= Beginning of Section =

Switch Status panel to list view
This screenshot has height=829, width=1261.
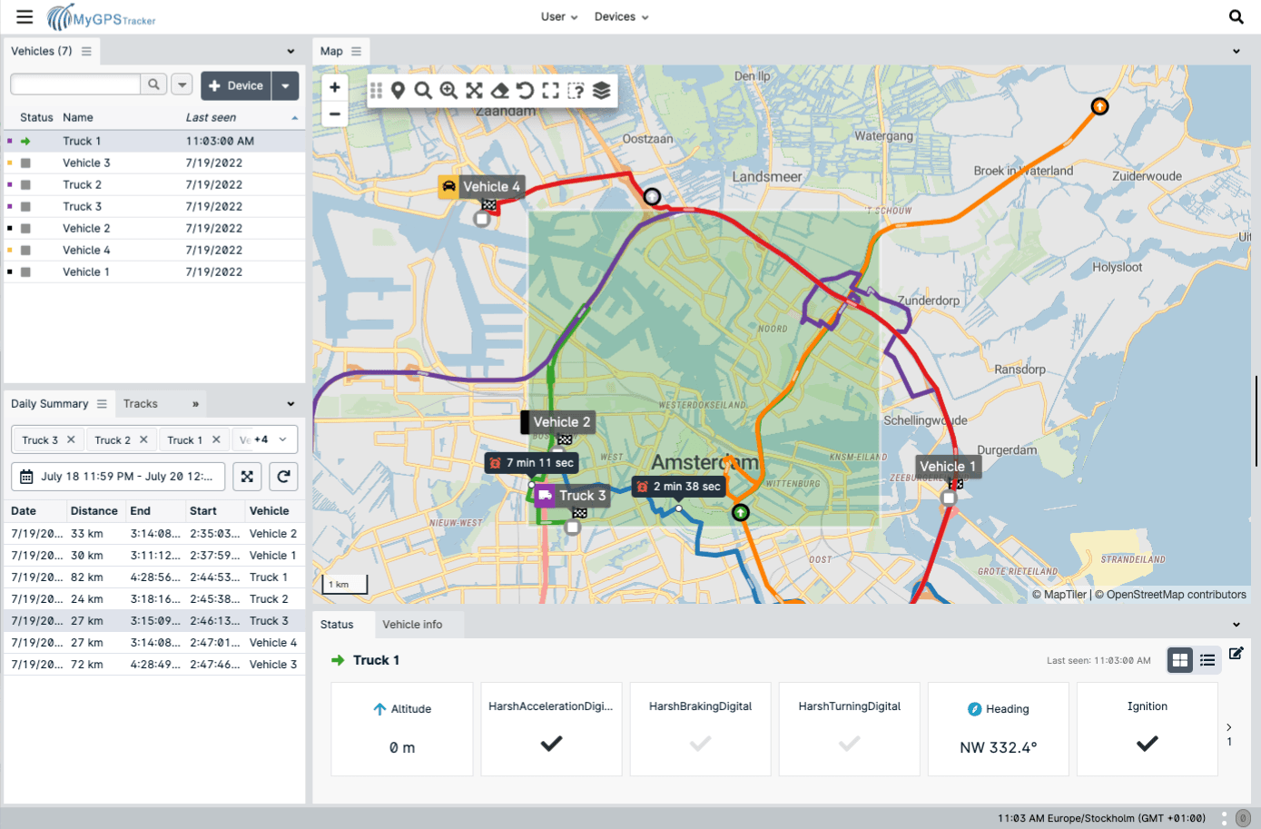coord(1207,660)
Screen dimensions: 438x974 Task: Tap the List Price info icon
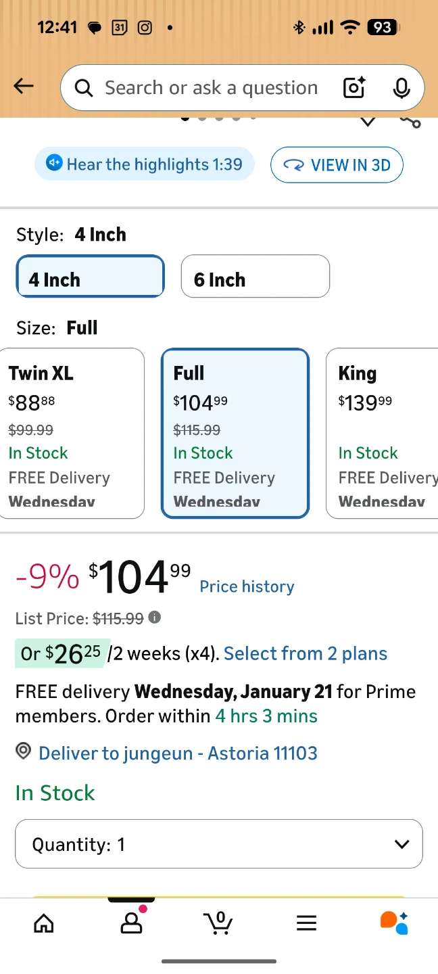coord(155,618)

= End of Section =

Your instructions. If an entry holds a picture, skip the picture and print the rest of the data exactly.

Written response.
Switch Status panel to list view
This screenshot has height=829, width=1261.
coord(1207,660)
Screen dimensions: 438x974 Task: Tap the List Price info icon
coord(155,618)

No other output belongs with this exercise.